» **TEXT FOR ANALYSIS**:
Since this is not a softball review, you see the issue. This stuff is dry as dirt and it takes significant effort to disentangle the details. Of course, Whitaker and Cosgrove do that, but it raises the bar on engaging the average health care consumer to expect her or him to follow the argument.
Whitaker’s earlier debunking was equally well documented in its time (see Mad in America), but criticized for being sensational. It was. But it was also accurate. I hasten to add that “sensational” is different than “sensationalism.” Here the conclusions are sensational, too, and they are well-argued, thoroughly documented, and, therefore, all the more dramatic for being understated.
Here the writing is toned-down and befits the neutral, mostly emotionless language of a scientific journal – or the Harvard Edmund J. Safra Center for Ethics. And so the authors get “dinked” with being “boring.” It is truly a case of “no good deed goes unpunished.”

» **LIST OF TASKS**:
- a) How would you sum up the review of Whitaker and Cosgrove's work in two sentences?
- b) Write the next paragraph of the review of Whitaker and Cosgrove's work, picking up after its last sentence.
None of these items matter for the work asked here.

Stored data entries:
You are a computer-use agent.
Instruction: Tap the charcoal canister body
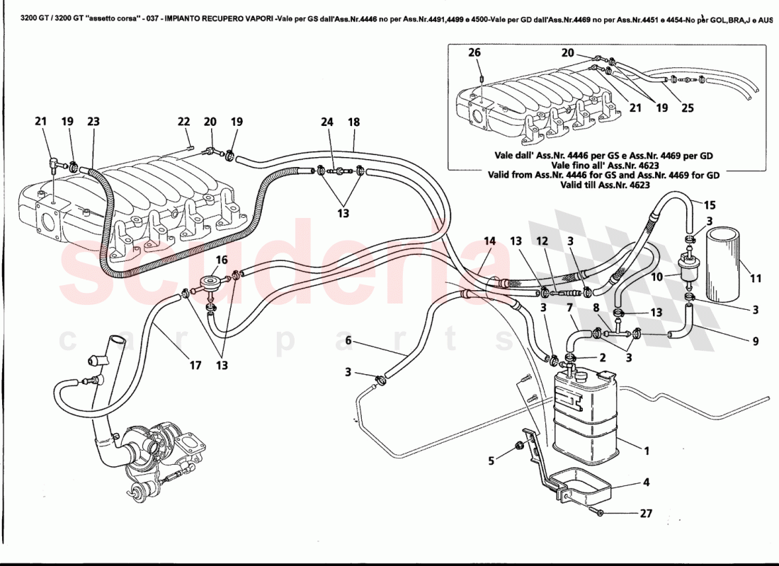pos(584,414)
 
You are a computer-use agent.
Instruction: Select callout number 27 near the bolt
pos(645,514)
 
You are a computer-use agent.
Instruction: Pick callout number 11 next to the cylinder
pos(756,279)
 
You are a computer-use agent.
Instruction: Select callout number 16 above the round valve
pos(222,260)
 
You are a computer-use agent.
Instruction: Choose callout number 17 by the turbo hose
pos(195,365)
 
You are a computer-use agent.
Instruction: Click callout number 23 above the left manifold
pos(93,122)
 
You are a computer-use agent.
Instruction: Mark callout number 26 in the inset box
pos(474,52)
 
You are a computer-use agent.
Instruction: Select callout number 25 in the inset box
pos(687,108)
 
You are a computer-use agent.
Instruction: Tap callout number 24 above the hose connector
pos(326,122)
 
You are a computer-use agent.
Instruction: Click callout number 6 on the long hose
pos(348,341)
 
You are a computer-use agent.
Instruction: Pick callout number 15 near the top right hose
pos(710,205)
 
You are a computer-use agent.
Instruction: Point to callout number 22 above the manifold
pos(183,122)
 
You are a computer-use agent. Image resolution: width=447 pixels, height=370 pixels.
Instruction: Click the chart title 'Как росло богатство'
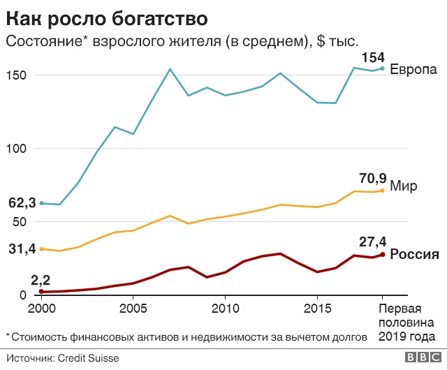[x=108, y=15]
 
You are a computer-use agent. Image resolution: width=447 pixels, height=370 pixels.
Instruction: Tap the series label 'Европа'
[x=413, y=70]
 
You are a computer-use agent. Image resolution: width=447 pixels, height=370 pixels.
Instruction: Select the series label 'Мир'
[x=404, y=186]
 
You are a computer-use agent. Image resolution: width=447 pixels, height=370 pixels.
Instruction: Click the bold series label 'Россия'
[x=414, y=254]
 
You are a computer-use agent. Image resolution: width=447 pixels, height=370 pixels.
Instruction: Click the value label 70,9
[x=372, y=179]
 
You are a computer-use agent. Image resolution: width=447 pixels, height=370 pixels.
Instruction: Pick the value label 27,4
[x=372, y=242]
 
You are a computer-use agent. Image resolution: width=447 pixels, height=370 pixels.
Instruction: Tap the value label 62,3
[x=22, y=203]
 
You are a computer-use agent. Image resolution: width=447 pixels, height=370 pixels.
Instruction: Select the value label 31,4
[x=22, y=249]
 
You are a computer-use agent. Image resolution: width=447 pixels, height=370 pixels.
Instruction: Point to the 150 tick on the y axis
[x=18, y=75]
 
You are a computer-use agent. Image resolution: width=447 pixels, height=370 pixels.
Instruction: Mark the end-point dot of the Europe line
[x=382, y=68]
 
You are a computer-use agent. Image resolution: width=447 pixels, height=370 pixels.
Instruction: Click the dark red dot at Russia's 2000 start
[x=41, y=292]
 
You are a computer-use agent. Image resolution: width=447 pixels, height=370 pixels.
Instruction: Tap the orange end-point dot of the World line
[x=382, y=191]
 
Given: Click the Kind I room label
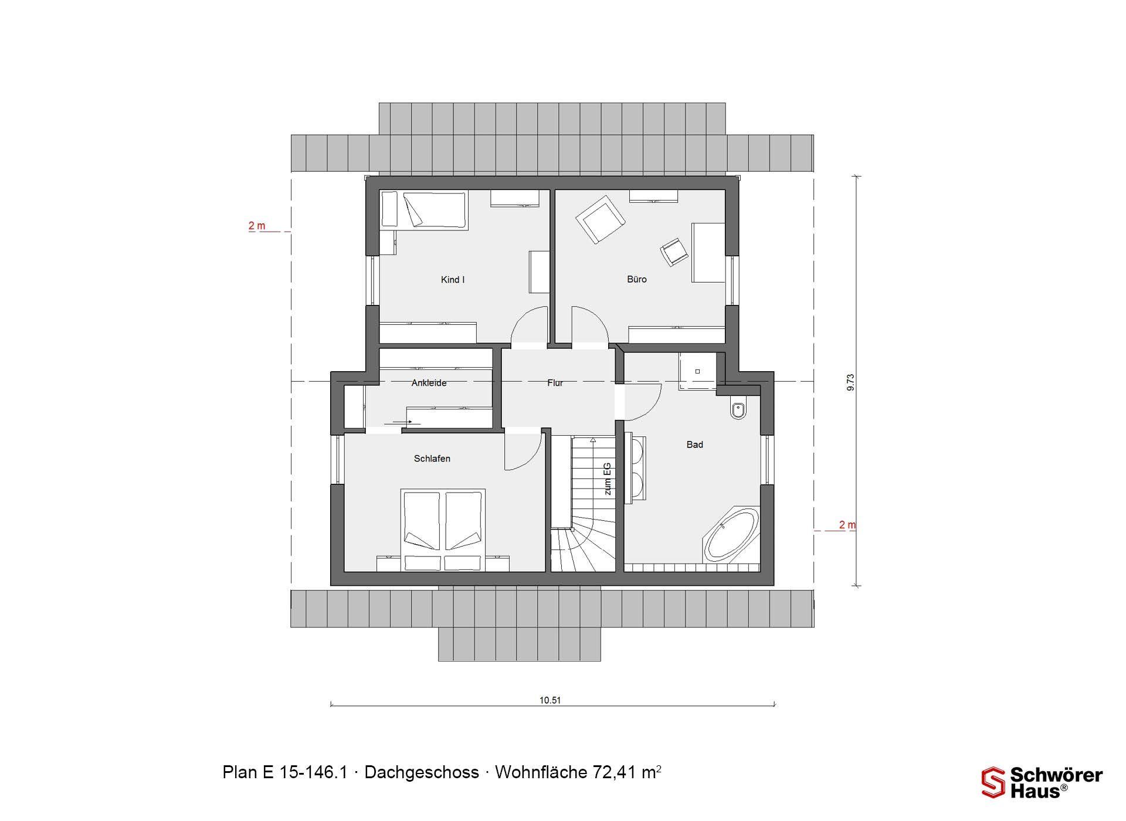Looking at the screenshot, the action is click(x=453, y=280).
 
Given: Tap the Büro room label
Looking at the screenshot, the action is click(x=637, y=279).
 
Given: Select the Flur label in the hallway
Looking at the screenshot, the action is click(x=555, y=383).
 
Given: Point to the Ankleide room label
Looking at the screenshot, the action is click(x=429, y=383).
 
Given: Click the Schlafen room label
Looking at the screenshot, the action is click(x=432, y=459).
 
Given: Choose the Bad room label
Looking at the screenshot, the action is click(x=695, y=445).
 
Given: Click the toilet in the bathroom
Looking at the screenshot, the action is click(x=738, y=409).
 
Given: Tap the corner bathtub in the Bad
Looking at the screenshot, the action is click(x=731, y=536).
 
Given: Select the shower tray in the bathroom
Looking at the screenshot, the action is click(x=698, y=371).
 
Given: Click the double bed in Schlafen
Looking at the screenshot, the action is click(x=443, y=530).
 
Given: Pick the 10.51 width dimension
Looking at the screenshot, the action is click(x=550, y=700).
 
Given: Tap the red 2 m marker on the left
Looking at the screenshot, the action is click(x=257, y=226).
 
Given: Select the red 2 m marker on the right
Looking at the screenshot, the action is click(x=847, y=525).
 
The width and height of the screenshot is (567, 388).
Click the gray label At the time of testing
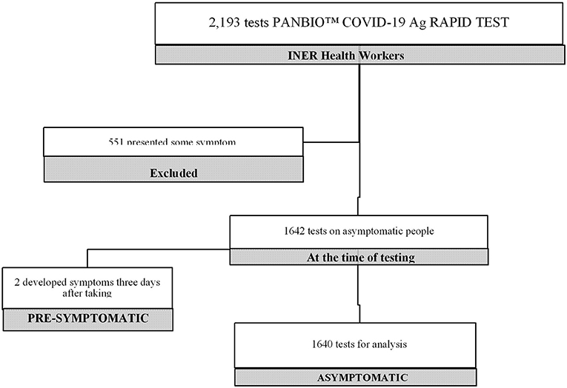[359, 257]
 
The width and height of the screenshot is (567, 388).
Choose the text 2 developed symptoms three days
[87, 282]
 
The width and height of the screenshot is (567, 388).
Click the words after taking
[87, 294]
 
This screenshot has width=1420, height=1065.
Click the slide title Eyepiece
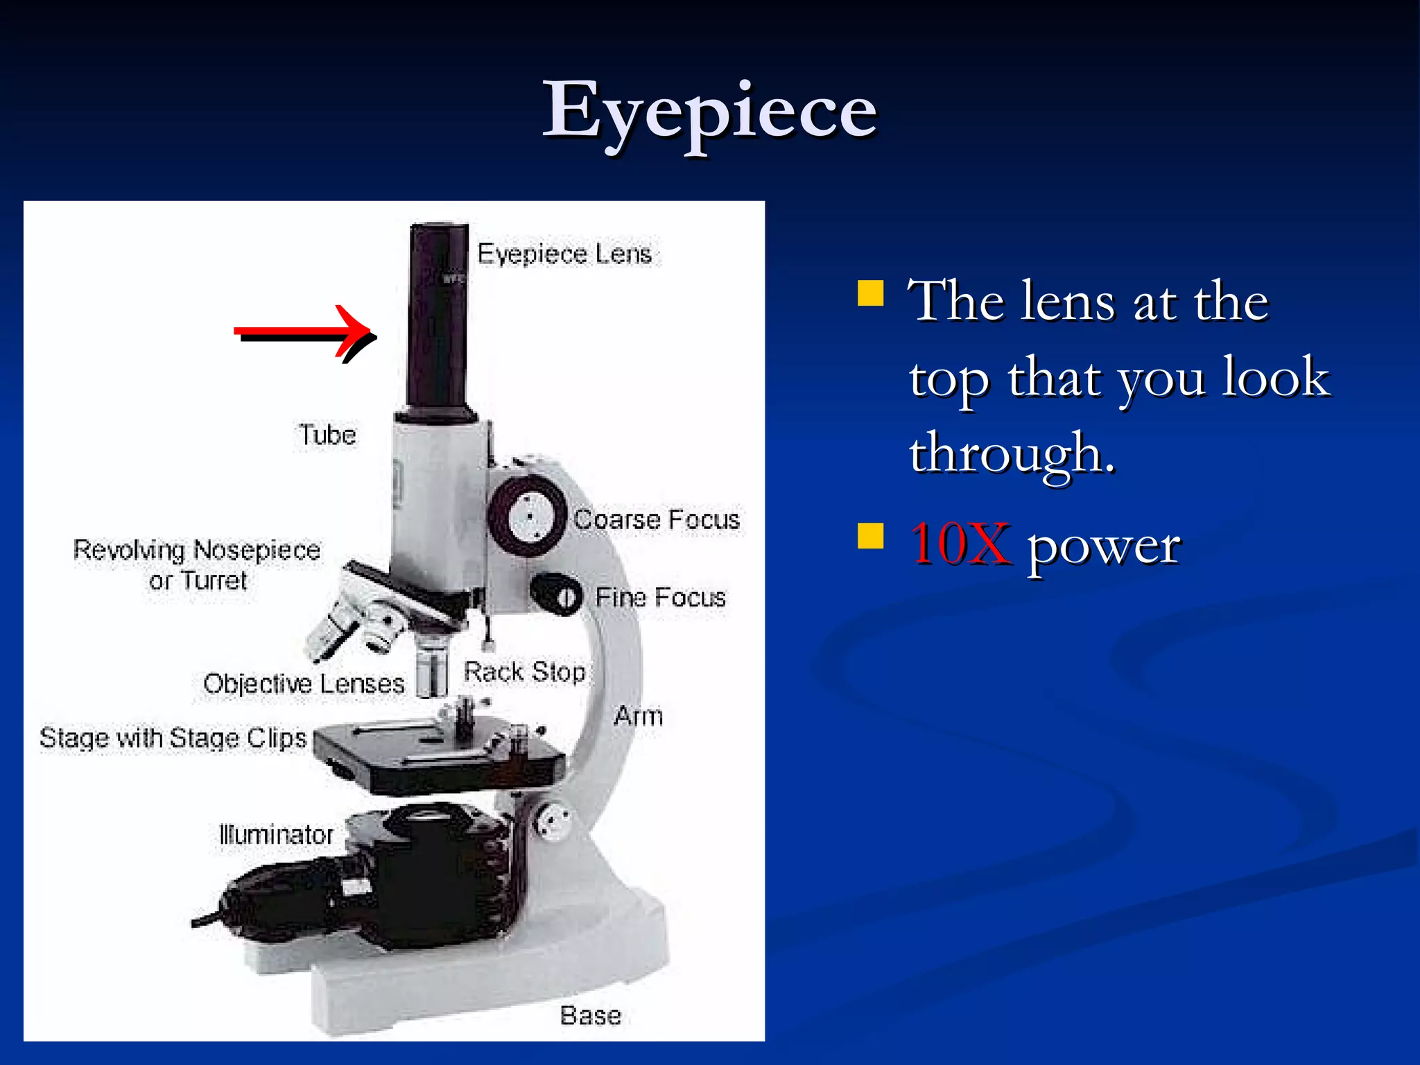click(x=709, y=111)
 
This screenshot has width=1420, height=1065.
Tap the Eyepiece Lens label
click(x=564, y=254)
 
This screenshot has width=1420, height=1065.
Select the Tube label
click(x=327, y=435)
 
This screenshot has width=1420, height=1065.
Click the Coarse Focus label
click(x=657, y=519)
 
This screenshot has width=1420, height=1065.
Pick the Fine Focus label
click(x=660, y=597)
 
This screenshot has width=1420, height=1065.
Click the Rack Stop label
click(x=524, y=671)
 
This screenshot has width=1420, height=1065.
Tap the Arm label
click(x=638, y=716)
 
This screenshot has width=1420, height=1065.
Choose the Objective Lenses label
click(x=304, y=684)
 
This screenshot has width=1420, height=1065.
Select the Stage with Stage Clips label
click(x=173, y=738)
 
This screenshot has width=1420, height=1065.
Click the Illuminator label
click(x=276, y=834)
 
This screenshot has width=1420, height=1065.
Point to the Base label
click(x=590, y=1015)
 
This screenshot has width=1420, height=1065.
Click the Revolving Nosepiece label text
click(x=197, y=551)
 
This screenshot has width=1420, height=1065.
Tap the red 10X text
click(x=960, y=544)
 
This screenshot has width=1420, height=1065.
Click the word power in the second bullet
click(x=1103, y=546)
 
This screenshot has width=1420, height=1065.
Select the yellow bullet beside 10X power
click(x=870, y=536)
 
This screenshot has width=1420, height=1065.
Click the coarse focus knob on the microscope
click(x=528, y=517)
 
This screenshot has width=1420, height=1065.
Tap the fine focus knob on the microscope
click(x=558, y=594)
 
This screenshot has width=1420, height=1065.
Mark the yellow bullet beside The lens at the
click(x=870, y=293)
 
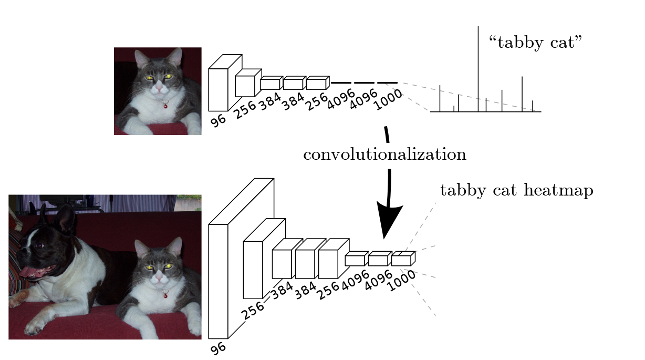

» **OUTPUTS IN ORDER**:
- a) The review says the material is dry and hard to disentangle, which asks a lot of the average health care consumer, though Whitaker and Cosgrove do sort out the details. Whitaker's earlier debunking was criticized as sensational but was accurate, while here the sensational conclusions come in toned-down, journal-like language, for which the authors get called boring.

- b)
No individual psychiatrist can fix this mess. Having psychiatrists transparently declaring their financial ties to funding organizations as the APA has agreed to do just does not fix the problem, though it does make clear the depth of the influences. Why not? People (and psychiatrists are people) have blind spots and conclude that most other people have a conflict of interest, but the money does not bias me (the psychiatrist in question). Cognitive dissonance causes the individual to make exceptions for themselves.
This is highly ironic because psychiatry was the discipline that promoted the notion in the 1950s through 1980s of the Freudian unconscious as a motivated blind spot. Indeed, even today, if a person takes an implicit bias test as required by many corporate diversity and inclusion programs, virtually everyone is found to have biases – biases against smokers, overweight people, bald people, old people, young people, poor people, rich people, political people, as well as more stereotypical racial and ethnic prejudices. Blind spots are pervasive among human beings as a species. Yet psychiatrists do not have blind spots when it comes to favoring funders who give them money? Hmmm.
Whitaker and Cosgrove conclude that individuals within organized psychiatry are in principle unaware that their behavior has been ethically compromised because such behaviors have become normative – required – within the institution.
Still, there is one instance in which disclosure does work: if it provides the individuals with incentive to free themselves from such ties because of the perceived devaluing cost to one’s societal and professional standing. Don’t hold your breath.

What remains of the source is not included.